GIVEN INSTRUCTION A: Repeat the passage of the talk transcript starting with "It's a classic" and going on through "different reasons.".

PAGE TEXT:
»»

>> Amazing! Next up, we have Aki
Yamada, who is giving a buzzfeed type
talk! Just look at the humongous type
that Hindley-Milner infers for this tiny
program!
(alarm beeping)
>> Hi, everyone. I'm Aki, and actually,
that's a great intro, because the
alternate title for this was...
Something like... Look at this one weird
trick that makes GHC totally hang or
GHCs hate, or something. So my name is
Aki. I was at Hacker School last summer.
I work at Rent the Runway on warehouse and
fulfillment software right now. I'm not
going to talk about that. I'm going to
talk about this crazy type that
Hindley-Milner infers for this program.
I'm going to give you a crash course in
the lambda calculus as quickly as
possible. If you have some familiarity
with Hindley-Milner languages, Haskell,
standard ML, you'll be able to follow
along. But for everyone else, I'll run
through the syntax that I'll be using.
This is the grammar for the lambda
calculus. If you know one of those
ML-like languages, you will be able
to... This is sort of... You can think
of this as a subset of your favorite
Hindley-Milner language. If you don't
know one of those languages, just
consider it like a mini-functional
language. There's four different kinds
of terms in the language. The first one
is variables. The second one is
functions, which are defined with this
lambda symbol and take a single
argument, in this case named x, and have
a body containing some other expression.
The period here is just syntax to
separate those two. Third we have
function application, which is just the
function applied to an argument, and
they're just put next to each other.
I'll use parentheses a little bit later
for precedence, and finally we have let,
which is just a way of introducing a
local variable, in this case again named
x, binding it to an expression E, and
then evaluating some body. So this
programming language has no types.
There's no type annotations here, and
that's where Hindley-Milner comes in.
It's a classic inference algorithm that
was invented/discovered twice, once in
the '60s, once in the '70s. It's used in
standard ML, OCaml, F#, and
Haskell. It's not used in Scala. It has
a different system and is slow for
different reasons.
So usually this algorithm is described
as fast enough. Which means people don't
complain about GHC the way they complain
about scalac, but the truth is a little
more complicated. There are two features
I want to talk about, before I get to
this sort of worst case scenario with
Hindley-Milner. The first is called
let-polymorphism. So it supports something
called parametric polymorphism. This is
a polymorphic identity function, which
takes a value of a type A and returns
the same value on changing it. So the
type of this function is A to A. Here's
the sort of familiar map, our lambda
calculus doesn't have lists, but you
have lists in Haskell and so on, but
this is an example of a parametric
polymorphic value. So let's get back to
let. There's two ways of introducing
local variables in our lambda calculus.

««

(A series of records)
»»

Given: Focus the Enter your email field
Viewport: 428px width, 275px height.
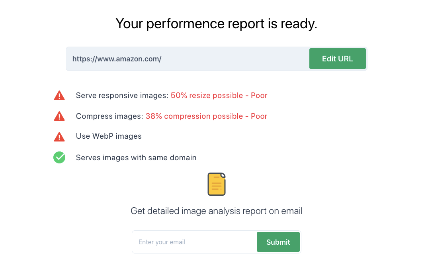Looking at the screenshot, I should coord(194,242).
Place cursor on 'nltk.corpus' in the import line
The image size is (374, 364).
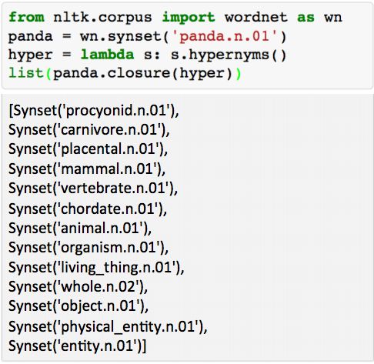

««

GIVEN INSTRUCTION B: Give the lines of the listing as a numbered list, starting with the line that contains "Place cursor on" and going on through the end of the listing. Leave out blank lines and pictures.

FINISHED ANSWER A:
It's a classic inference algorithm that
was invented/discovered twice, once in
the '60s, once in the '70s. It's used in
standard ML, OCaml, F#, and
Haskell. It's not used in Scala. It has
a different system and is slow for
different reasons.

FINISHED ANSWER B:
1. Place cursor on 'nltk.corpus' in the import line
2. The image size is (374, 364).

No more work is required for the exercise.